Ask Dr. Etingin: Saggy upper eyelids; Getting enough calcium

My eyelids have been a bit droopy for years, but lately it’s getting worse and affecting my vision. What can I do?

As we age, gravity takes its toll on many parts of our body, and for some people that includes the eyelids. It’s often thought that droopy eyelids—or ptosis as it is technically called—is a purely cosmetic concern. But the condition isn’t only about appearance: It can also affect your vision. Eyelids become heavy or droopy when the levator muscle, which lifts the eyelid, stretches and weakens over time. As the levator muscle weakens, it becomes harder to keep the eyes fully open. Age is not the only culprit with ptosis. Medical conditions such as an eye injury or nerve damage can leave the upper eyelid sagging lower than normal, as well.

Vision is compromised if a droopy eyelid covers part of the pupil. You may lose some peripheral vision, or you may notice that you have to tilt your head up to see better. There are surgical and nonsurgical solutions. Ptosis surgery, or blepharoplasty, is an outpatient procedure that is performed in an ophthalmologist or plastic surgeon’s office. The surgeon makes adjustments to the levator muscle to help the eyelid lift properly. The result is a rejuvenated appearance and improved vision. Initial healing may include swelling, bruising, irritation, dry eyes, and discomfort that can be controlled with medication, cold compresses, and ointment. Most people get back to everyday activities within about 10 to 14 days. You can expect the effects of upper eyelid surgery to last from five to seven years, and one revision can be performed. When droopy eyelids affect your vision, treatment is considered medically necessary, and insurance typically covers the cost of surgery.

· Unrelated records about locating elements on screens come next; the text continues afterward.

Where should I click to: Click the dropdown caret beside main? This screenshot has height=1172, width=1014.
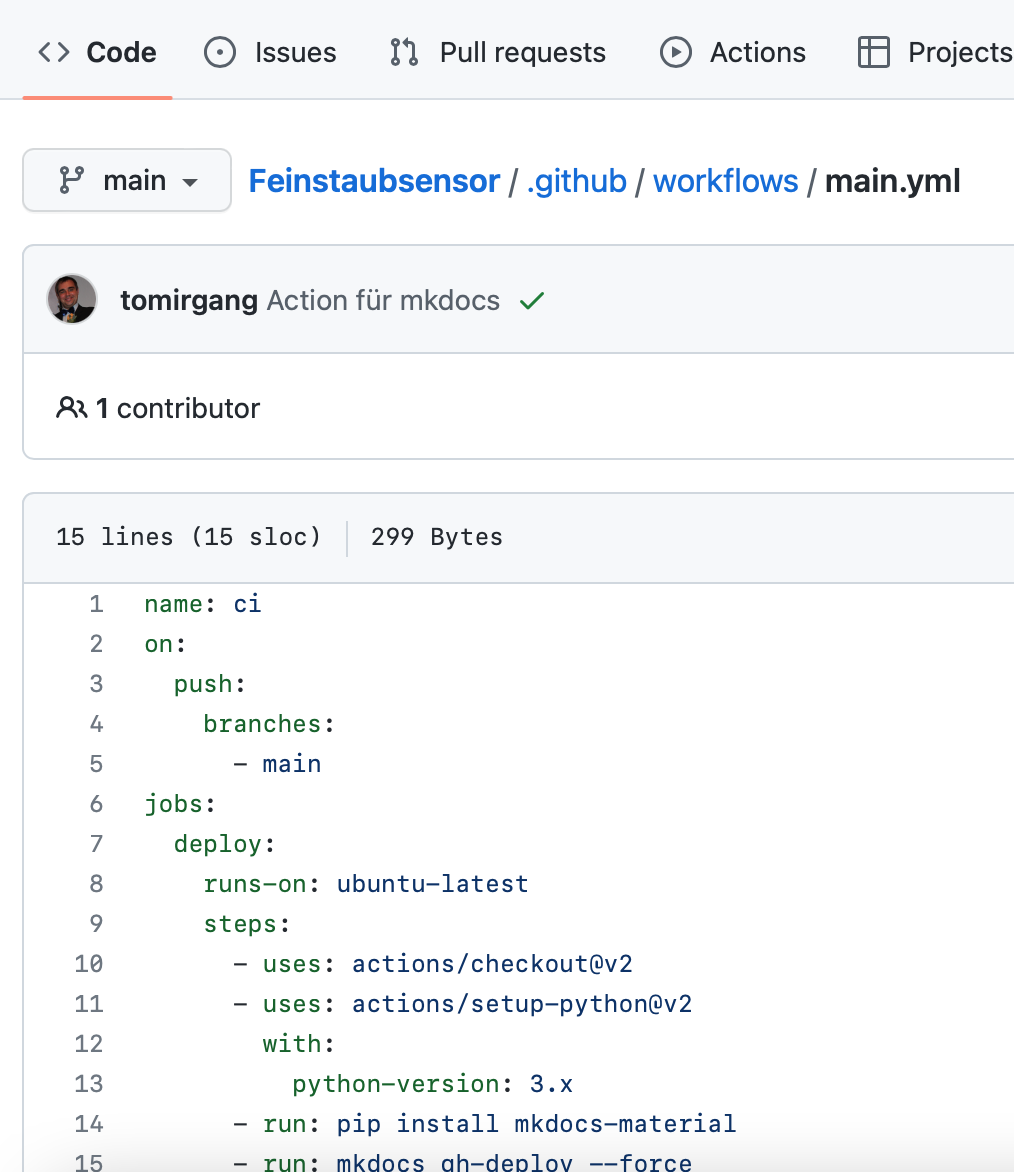click(191, 182)
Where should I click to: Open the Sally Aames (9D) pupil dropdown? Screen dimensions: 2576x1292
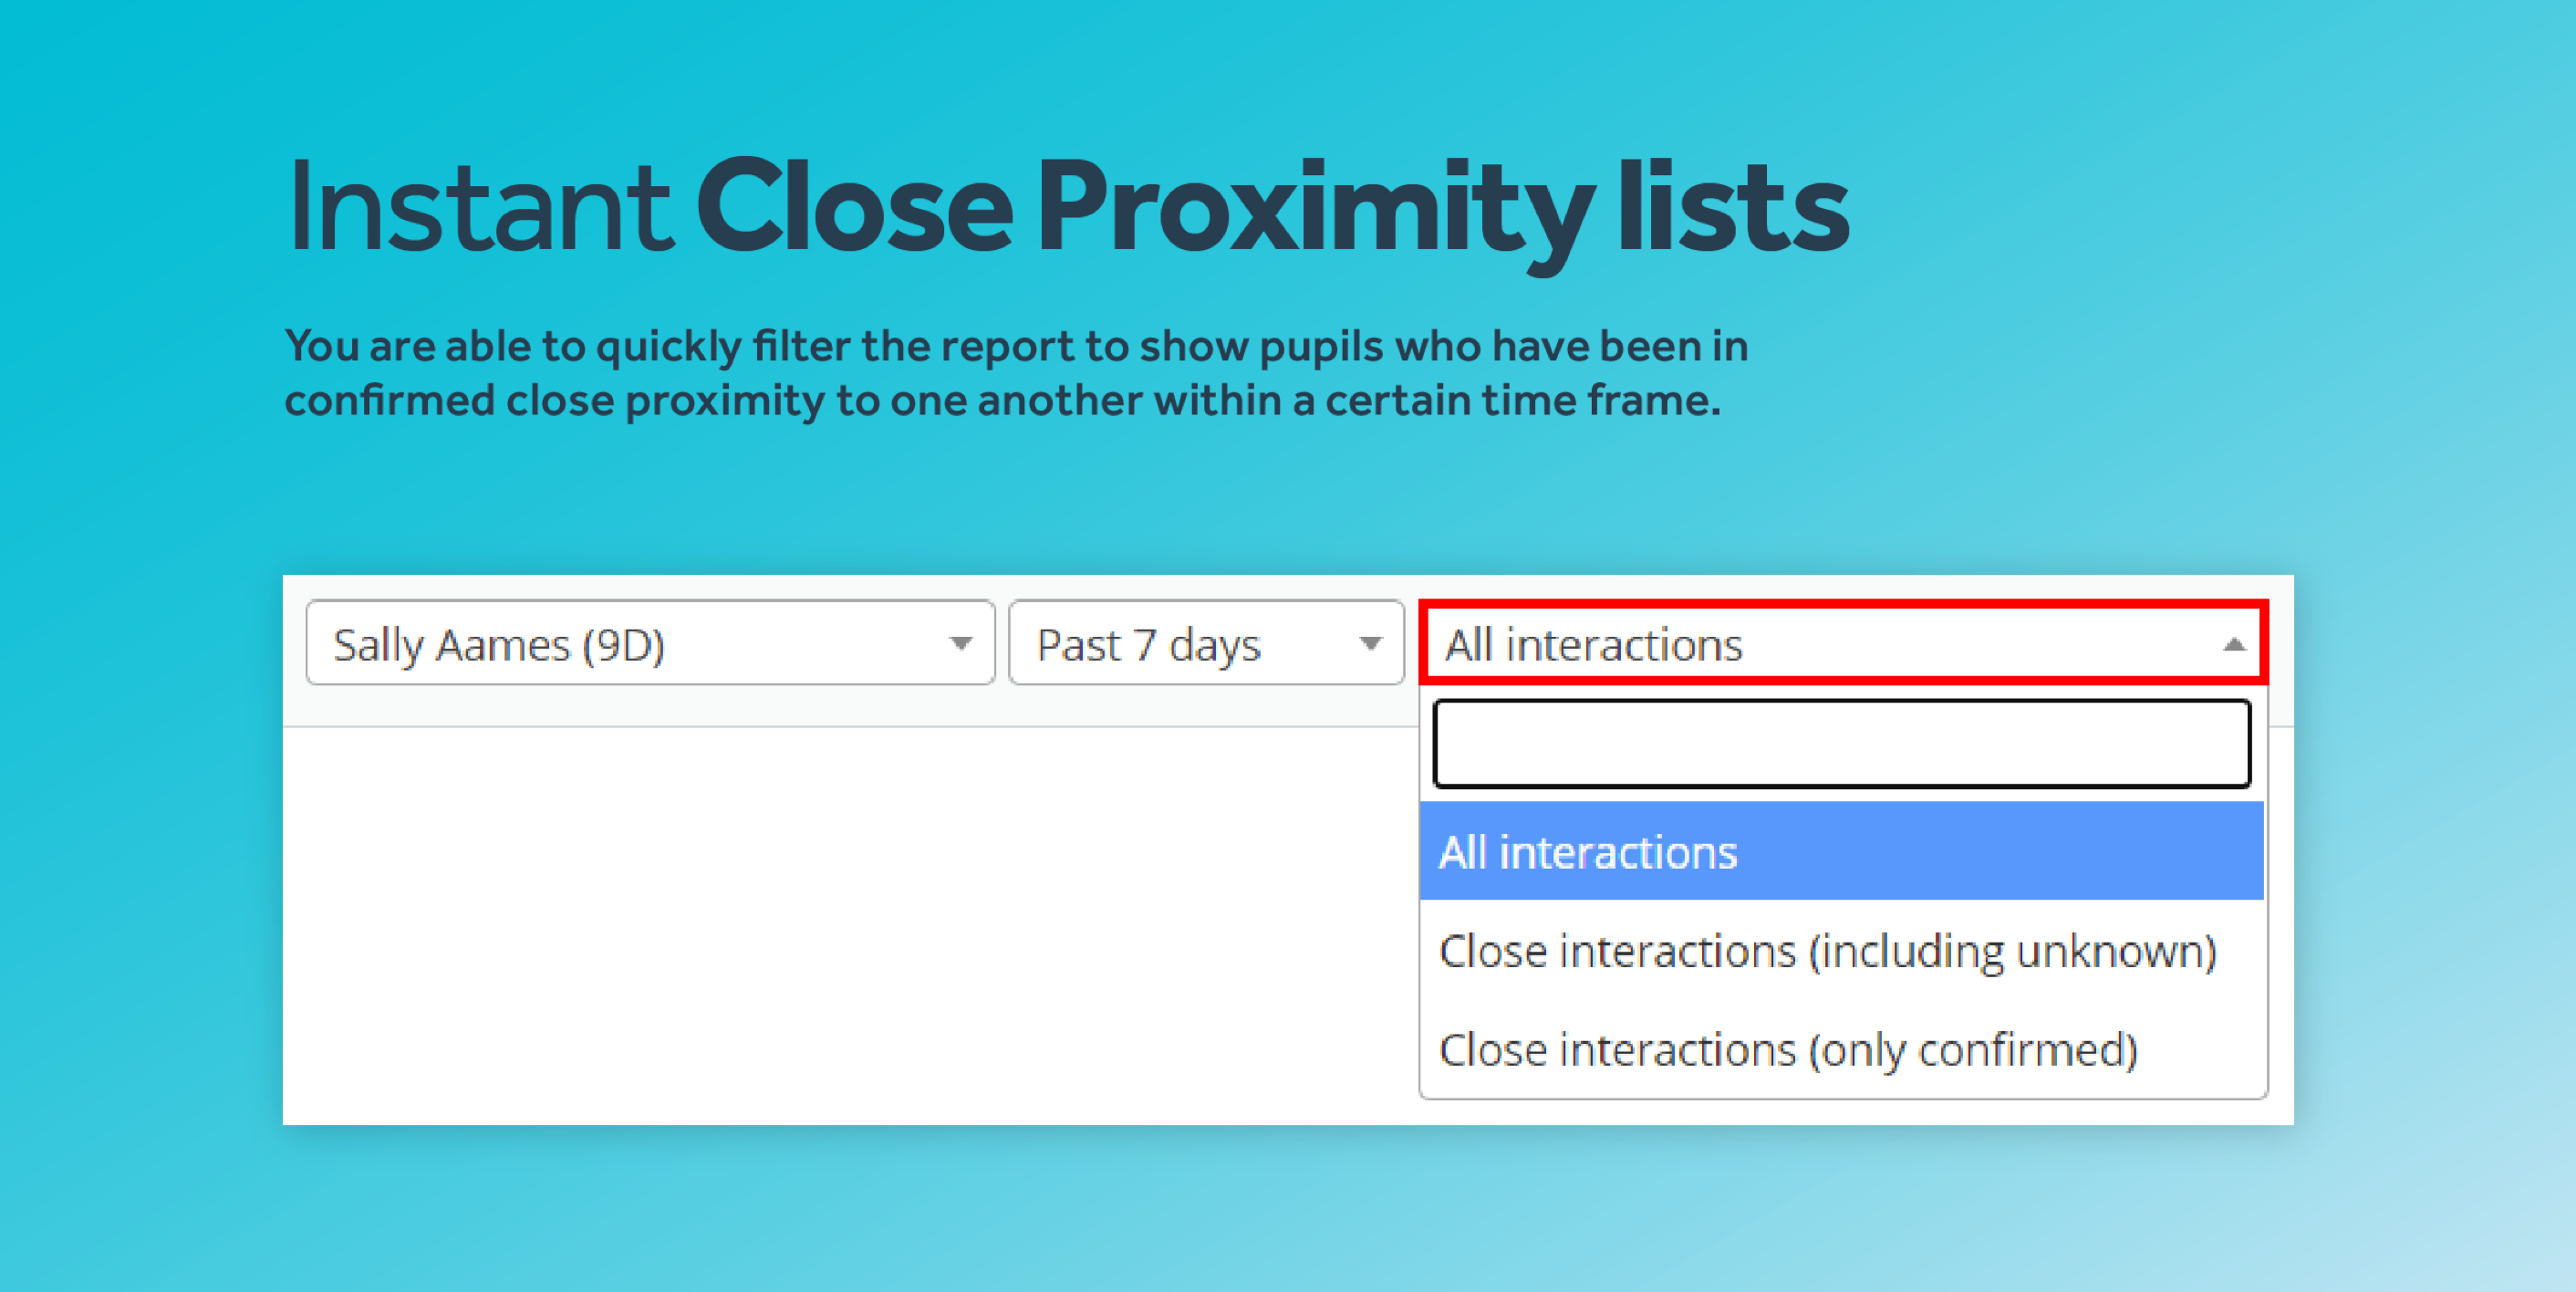pos(650,643)
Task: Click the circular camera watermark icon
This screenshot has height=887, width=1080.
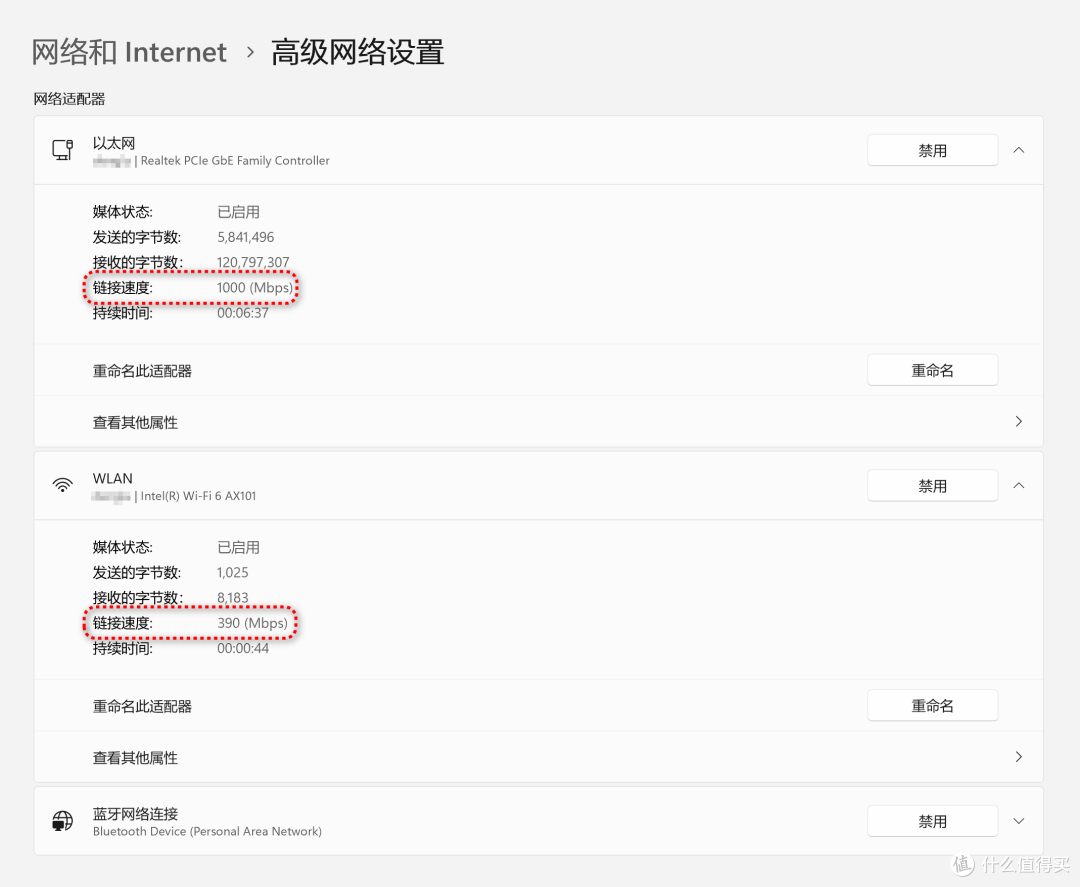Action: (961, 862)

There are also nonsurgical procedures that can help. Precisely placed Botox injections and hyaluronic acid (HA) filler injections can help tighten sagging skin above the eyes. Botox injections last approximately six months; HA injections last from 12 to 18 months. A consultation with an ophthalmic or plastic surgeon can help you decide which procedure is best for you.

How can I be sure I’m getting enough calcium?

It is essential to consume an adequate amount of calcium, to keep your bones strong and reduce your risk of osteoporosis and fractures. For postmenopausal women, doctors recommend up to 1,300 mg of calcium per day, which is equal to three to four servings of dairy. Other good sources of calcium include firm tofu, almonds, and dark green leafy vegetables. To make sure you are getting enough calcium, check the labels when you are food shopping. Foods that have at least 20 percent daily value (DV) of calcium are excellent choices. For example, a cup of fat-free milk has 300 mg or 23 percent DV of calcium, and a cup of orange juice with added calcium has 350 mg or 27 percent DV of calcium. A cup of cooked collard greens has 268 mg or 21 percent DV of calcium, and a cup of cooked mustard spinach has 315 mg or 24 percent DV of calcium.

As you get older, your body’s ability to absorb calcium declines, and postmenopausal women absorb less calcium due to decreased estrogen levels. Significant calcium malabsorption can be detected by a blood test that measures calcium levels; subtle calcium malabsorption can be detected by a blood test that measures parathyroid hormone levels. Your body requires vitamin D to maximize calcium absorption. Without adequate vitamin D, the body absorbs no more than 10 to 15 percent of calcium. If you are not getting enough calcium from food and beverages or enough vitamin D from food and sunlight, your physician may recommend a supplement.

After factoring in absorption, if you’re not sure how much calcium you’re really getting, consider seeing a registered dietitian or nutritionist to create a dietary plan that will meet your calcium and vitamin D needs.